Pero no, todo lo que me quedaba eran escenas cual ráfagas de luz, como una película muy caótica para seguirle la pista: el puño de Diane sosteniendo un cuchillo corto de cocina con tanta furia que los nudillos se le tornaban blancos, y un degradado en negro. El rostro de Adrien teñido en rojo por el enfado, smash cut. Ella mordiéndole los brazos, rasgando su cara. Él golpeando la puerta, dejando un orificio del tamaño de su mano en la madera; lanzando un vaso que caía al suelo hecho añicos luego de explotar contra la pared. Mi madre encerrándose en el baño de su habitación con el cuchillo aún en mano, mi padre golpeando la puerta con su palma bien abierta. «No hagas ninguna estupidez», le rogaba desconsolado, con el peso de su cuerpo rendido contra el marco. Las luces de una patrulla, sonrojando las insulsas paredes blancas de la casa con su bermellón y su cerúleo. El palo de la escoba partido a la mitad a un lado de la entrada, la habitación pequeña hasta la asfixia.
Son breves destellos que suceden de noche, aunque nunca llegué a saber si eran parte de una sola o de varias que mi mente decidió agrupar, con el objetivo de que así yo pudiera creer que no era habitual sentir tanto temor.
No sé de dónde aprendí que matarse a sí mismo era algo que las personas eran capaces de hacer, pues estoy seguro de que para entonces la palabra 'suicidio' no formaba parte de mi reducido vocabulario; sin embargo, siempre que mi madre en su cólera se encerraba en algún lugar, yo rezaba por que no fuera eso lo que hiciera. A esa edad me pensaba capaz de negociar con Dios: «por favor, que no le pase nada.

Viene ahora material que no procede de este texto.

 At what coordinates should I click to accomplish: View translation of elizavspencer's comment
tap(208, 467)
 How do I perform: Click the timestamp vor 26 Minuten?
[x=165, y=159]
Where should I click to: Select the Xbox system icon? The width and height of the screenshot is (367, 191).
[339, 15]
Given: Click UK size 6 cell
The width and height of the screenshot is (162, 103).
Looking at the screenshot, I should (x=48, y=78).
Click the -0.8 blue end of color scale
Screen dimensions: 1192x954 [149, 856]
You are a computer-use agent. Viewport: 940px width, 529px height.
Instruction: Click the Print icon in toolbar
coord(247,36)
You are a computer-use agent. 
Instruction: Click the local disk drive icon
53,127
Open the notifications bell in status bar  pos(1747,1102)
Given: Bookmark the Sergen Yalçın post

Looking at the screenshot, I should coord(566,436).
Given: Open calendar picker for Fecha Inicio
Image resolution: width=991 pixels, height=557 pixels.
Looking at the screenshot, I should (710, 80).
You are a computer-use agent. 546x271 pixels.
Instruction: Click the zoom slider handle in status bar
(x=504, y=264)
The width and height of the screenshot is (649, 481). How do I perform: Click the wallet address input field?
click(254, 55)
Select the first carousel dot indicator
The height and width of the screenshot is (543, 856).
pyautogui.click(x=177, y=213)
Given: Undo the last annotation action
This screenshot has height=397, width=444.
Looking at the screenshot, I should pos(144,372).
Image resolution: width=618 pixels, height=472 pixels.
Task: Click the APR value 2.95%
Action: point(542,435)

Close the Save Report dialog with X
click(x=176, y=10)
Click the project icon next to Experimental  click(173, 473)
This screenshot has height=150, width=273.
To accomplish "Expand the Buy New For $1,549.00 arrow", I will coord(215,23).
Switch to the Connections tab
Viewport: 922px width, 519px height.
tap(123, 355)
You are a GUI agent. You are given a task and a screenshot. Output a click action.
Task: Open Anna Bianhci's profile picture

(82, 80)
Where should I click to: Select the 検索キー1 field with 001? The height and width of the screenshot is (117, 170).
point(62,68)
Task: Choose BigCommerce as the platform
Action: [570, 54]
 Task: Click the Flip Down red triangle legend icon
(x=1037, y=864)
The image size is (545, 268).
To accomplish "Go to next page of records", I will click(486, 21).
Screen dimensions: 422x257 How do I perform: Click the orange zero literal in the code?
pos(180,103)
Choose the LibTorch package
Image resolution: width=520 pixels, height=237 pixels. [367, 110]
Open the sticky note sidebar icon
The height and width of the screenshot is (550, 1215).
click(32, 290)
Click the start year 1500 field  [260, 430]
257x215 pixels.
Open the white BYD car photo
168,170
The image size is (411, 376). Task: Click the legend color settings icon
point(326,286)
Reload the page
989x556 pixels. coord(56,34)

Haré lo que tú quieras».
Tampoco era consciente de que un humano podía matar a otro, al menos no fuera de las películas que rentaba Adrien con el fin de verlas juntos, sin embargo, recelaba la posibilidad de que eso se hicieran cuando Diane tomaba el cuchillo o cualquier cosa pesada que estuviera al alcance de sus manos; o él comenzaba a golpear los muros, diciéndole que se callase, no obstante ella en lugar de hacerlo tornaba más provocativos sus hirientes insultos en su dirección, llevándome a temer que lo hiciera perder la cabeza, la alcanzara y la asesinara a golpes.
Nada más eso puedo recordar: el terror, no el miedo, ante la idea de que nuestro departamento se convirtiese en el testigo de un crimen que yo lloraba por las noches aún si no había sucedido. Eso, y los gritos que se lanzaban el uno al otro. No su contenido, solo la rabia, la furia, los alaridos tan altos que deforman voces, rasgan el aire y desgarran gargantas; siempre entremezclados con mejillas sonrojadas y ojos vidriosos.
A eso estaba reducida mi memoria: breves instantes. Trozos de vidrio roto que, como sospeché y confirmo ahora, no servirían jamás para formar de nuevo un espejo. Islas que nunca terminarían de conectarse.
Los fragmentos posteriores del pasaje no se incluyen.